HIV superinfection occurs when a known HIV-infected individual is subsequently infected with a new phylogenetically distinct viral strain or strains. The first documented cases of HIV superinfection were found in individuals with various modes of transmission and included inter- and intrasubtype cases (1, 9, 17). Subsequently, multiple studies have documented superinfection in small populations of high-risk individuals (2, 3, 7, 8, 11, 13, 17, 20, 22, 23, 26, 29). The rate of HIV superinfection in these high-risk groups was relatively frequent and was comparable to the incidence rate in similar populations from the same regions, especially if multiple viral genes were examined (3, 13, 14, 21, 24). In contrast, other researchers have found no evidence of superinfection in large-scale population studies (6, 15). One possible reason for this discrepancy may be due to differences in techniques and criteria used to identify superinfection (16). Initial studies designed to examine the frequency of superinfection utilized heteroduplex mobility assays (HMAs) or multiregion hybridization assays (MHAs) followed by selective clonal analysis of those samples that demonstrated the presence of new viral variants (3, 11, 15). MHA screening is limited in that it can only identify intersubtype superinfection, while possibly missing intrasubtype superinfection. Although HMA is sensitive enough to detect samples with >1.5% differences in pairwise distance, it is susceptible to false positives due to the presence of insertions or deletions (16). Additionally, both the HMA and MHA methods require verification using in-depth cloning and Sanger sequencing (13, 16). The sensitivity of these screening/cloning techniques is dependent on the number of clones amplified and the number of genes examined (12–14). To detect a minor variant approaching 1%, over 100 clones would need to be examined per sample, preferably from multiple PCRs to increase the amount and diversity of viral strains sequenced (14, 16). With the need to examine multiple regions of the viral genome to ensure accurate phylotyping and identification of superinfecting strains, in-depth cloning and Sanger sequencing are prohibitively labor-intensive for large-scale studies (12, 14, 16).
Newly developed next-generation sequencing (NGS) techniques provide unprecedented sequencing depth, offer the ability to multiplex samples, and are quicker, more cost-effective, and less labor-intensive than cloning and Sanger-based sequencing (12). Using several genomic targets and high sequence volume, NGS should be able to distinguish minor variants that arose spontaneously either through recombination, within-host viral evolution, or from newly introduced strains or subtypes (18, 30).
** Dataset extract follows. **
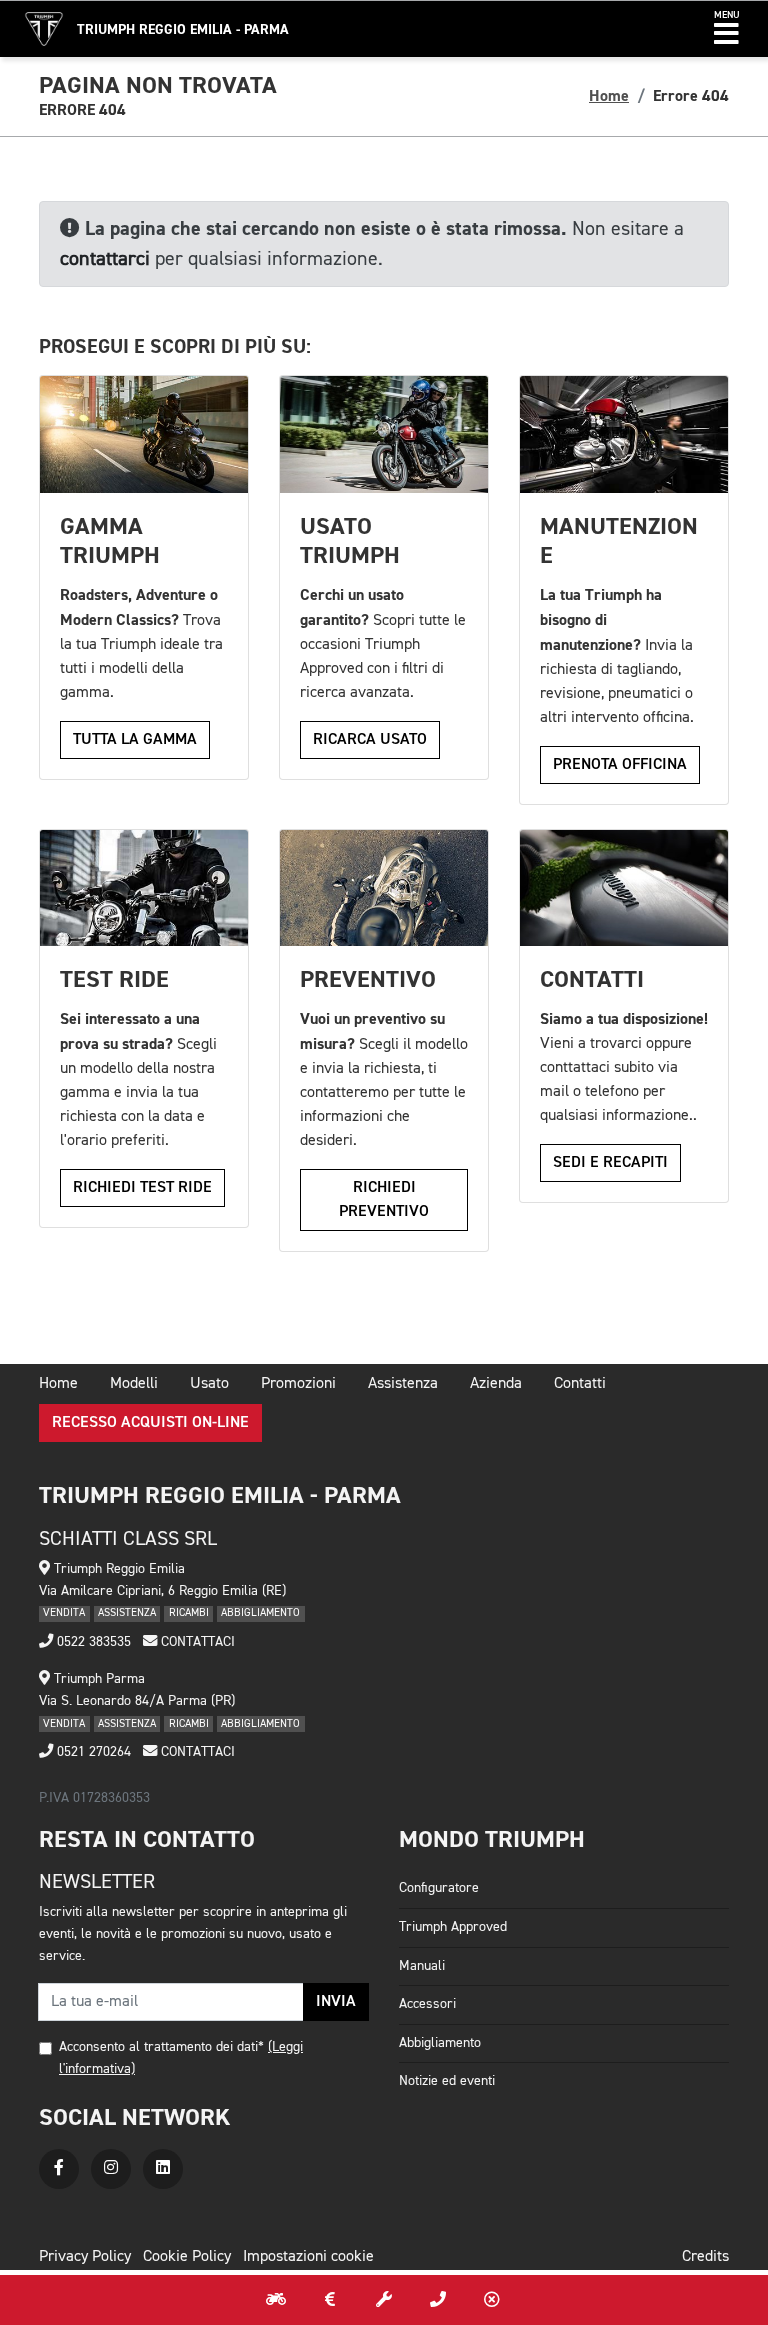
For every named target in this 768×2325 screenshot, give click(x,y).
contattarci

We designed and tested an NGS protocol and sequence analysis pipeline that focuses on amplification and sequencing of the p24 region of the viral capsid and the gp41 region of the viral envelope. These genomic regions were chosen for examination because they are relatively genetically stable and of sufficient length, are suitable for phylotyping, were previously used in PCR cloning and Sanger sequencing studies, and are not high in polymeric regions. We further tested the protocol with 11 individuals from virally unlinked HIV seroconcordant couples from Rakai District, Uganda, to detect the occurrence of HIV superinfection.
All subjects provided written informed consent for their samples to be stored and used for future unspecified HIV-related research. The study was approved by the Science and Ethics Committee of the Uganda Virus Research Institute, the Western Institutional Review Board, and the Committee on Human Research at the Johns Hopkins Bloomberg School of Public Health.
Serum samples were retrospectively selected from individuals in the Rakai Community Cohort Study (RCCS), a rural, community-based open cohort consisting of persons aged 15 to 49 years in Rakai District, southwestern Uganda (27). Since 1994, interviews and venous blood samples have been obtained annually from approximately 14,000 consenting adults living in 50 villages. As part of the routine interview, consenting individuals in stable sexual partnerships are linked as couples.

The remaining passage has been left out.